There is no denying that technology has become an integral part of our lives and will continue in this fashion for the foreseeable future. In terms of the classroom, this development is excellent, as technology has become vital to teaching students across the world with a wide range of learning skills. In fact, the advantages were explained eloquently in a number of blog posts by teachers such as Justine Stephenson-Kyle, Aubrey Swift, and Ian Temple, just to name a few. However, today’s post will focus on what happens with technology when the school bell rings and the students head home.
My contention is that the students have become too reliant on technology as their only source of entertainment, and this is leading to a decrease in play and outdoor activity. Obviously, this lack of play and exercise combines with the health hazards already associated with technology to create a society of children more unhealthy than ever before.
The fear of technology and machines taken over our lives has been around for many years. Twenty-Five years ago, a cinema classic, Terminator 2, predicted what could happen if the machines took over. While the machines may not have taken over in such a drastic way, there has definitely been a phenomenon present where students are addicted to their phones. In my personal experience as a teacher, the moment students are given any free time they instantly take out their phones to check their various social media platforms. In fact, there was a study performed on American college students which concluded that they were in fact, addicted to social media.

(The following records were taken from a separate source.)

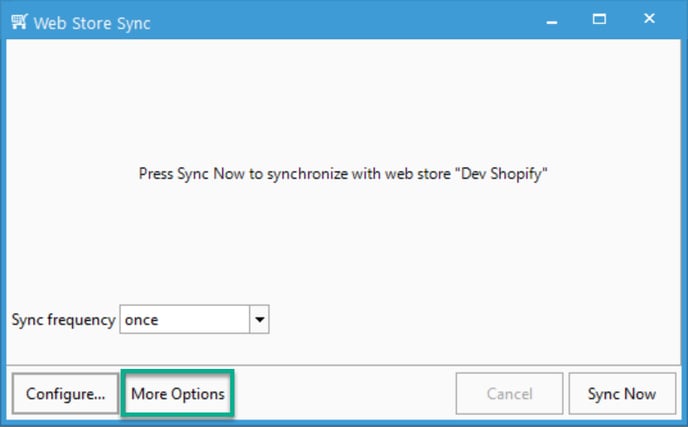The height and width of the screenshot is (427, 688).
Task: Select the word "once" in frequency field
Action: point(141,320)
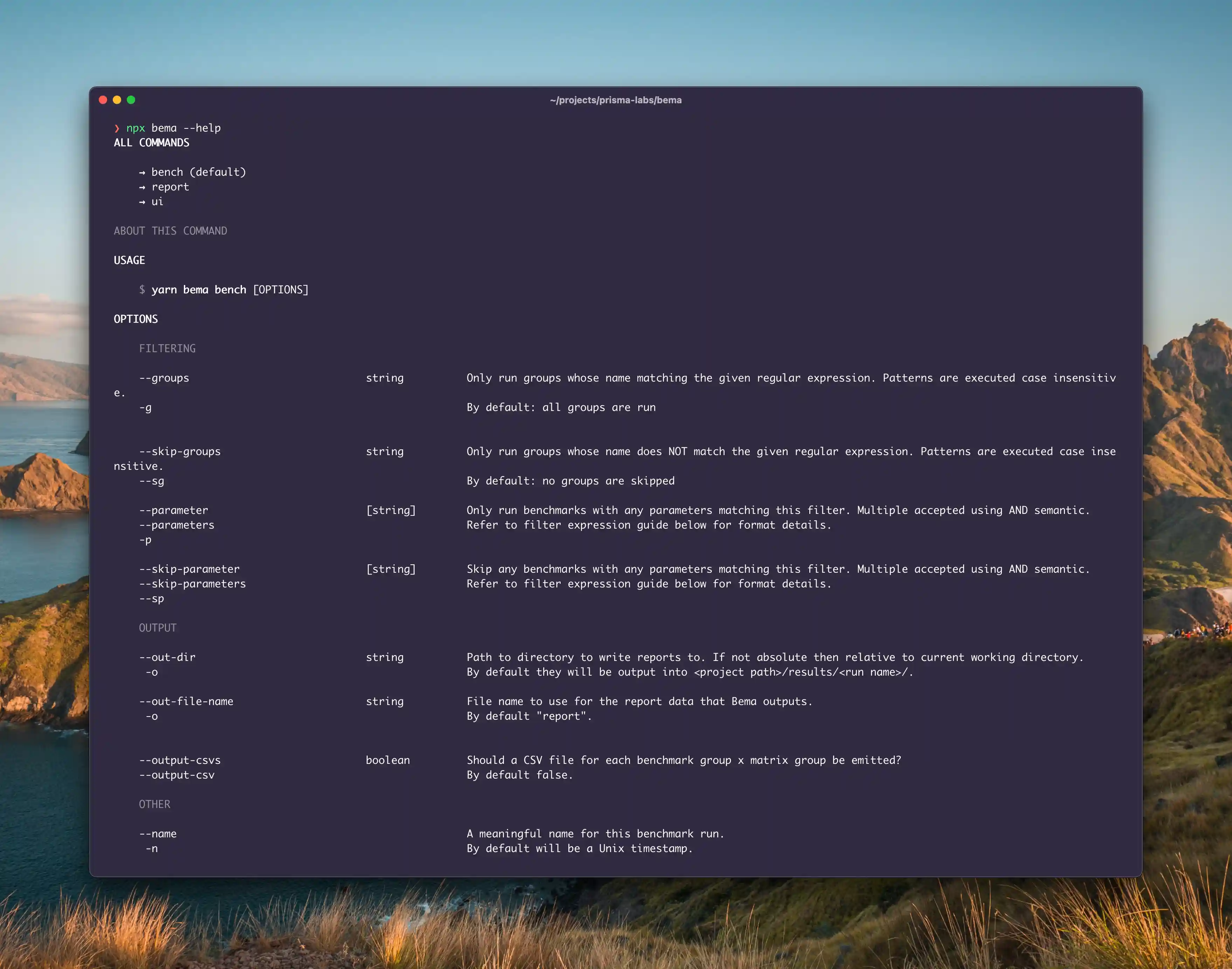The image size is (1232, 969).
Task: Click the arrow before ui command
Action: click(x=142, y=202)
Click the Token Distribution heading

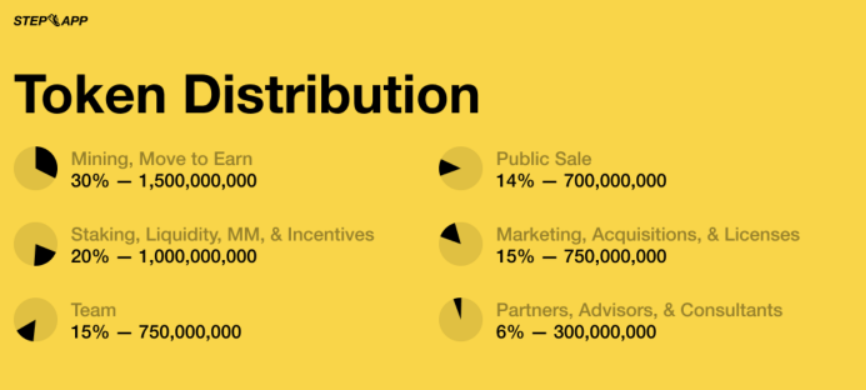246,94
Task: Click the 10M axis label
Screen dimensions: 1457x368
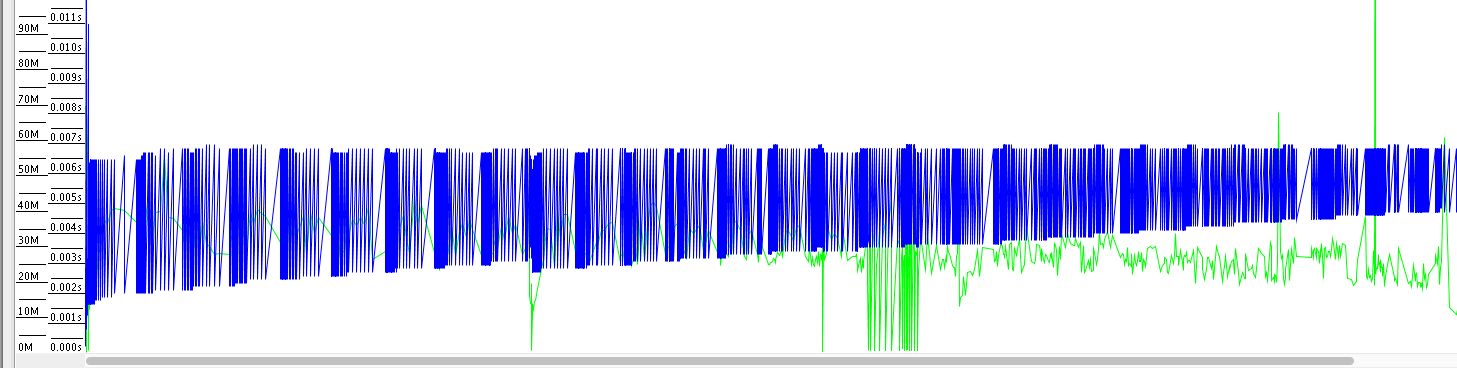Action: click(x=28, y=312)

As I mentioned earlier, this problem extends beyond the classroom to social lives and free time of our students and ourselves as teachers as well. Lindsey Holmes, an editor for the Huffington Post referenced a number of studies that can result from an overuse of technology. Of particular note to young people, is the fact that our phones are causing skin blemishes, due to the unseemly amount of germs and bacteria on our phones. Another key point illustrates that “adverse impact on our sleep cycle thanks to the glowing light that’s emitted from screens.” Furthermore, Holmes points out that this can be especially problematic for young people who need the proper amount of sleep.
Further examples can be found in this LiveStrong article, which highlights the fact that “an increase in exposure to technology goes hand in hand with a decrease in physical activity.” The article continues on to prove that technology also increases snacking (usually of an unhealthy variety).
My final example comes from the study Determining the Effects of Technology on Children, by Kristina Hatch. Within her study, she references a newsletter by the British Columbia Society of Occupational Therapists which states “Children now rely on technology for the majority of their play, grossly limiting necessary challenges to their bodies in order to achieve optimal sensory and motor development… with subsequent impact on achieving basic foundation skills necessary for literacy.”
Now the question you may have is what can we as teachers do change the behaviours outside of school hours. Is this the job of the parents? Or are we still responsible for our students actions on the evenings and weekends? My belief is that while we are not “responsible” per se for the actions of our students on their own team, it would be best for them and for society as a whole if we could do our part to make them aware of the dangers of spending too much time on their devices. After all, it has stated in the Saskatchewan Goals of Education since 1985 that we should help students “Recognize the importance of productive activity” and “Maintain a safe and healthy community.” As well, it definitely couldn’t hurt to show them the hilarious and enlightening video about the benefits of nature.
My hope is that this post can spur some spirited discussion about other ways we can motivate students of all ages to put their phones down and get back to a lifestyle full of healthy exercise.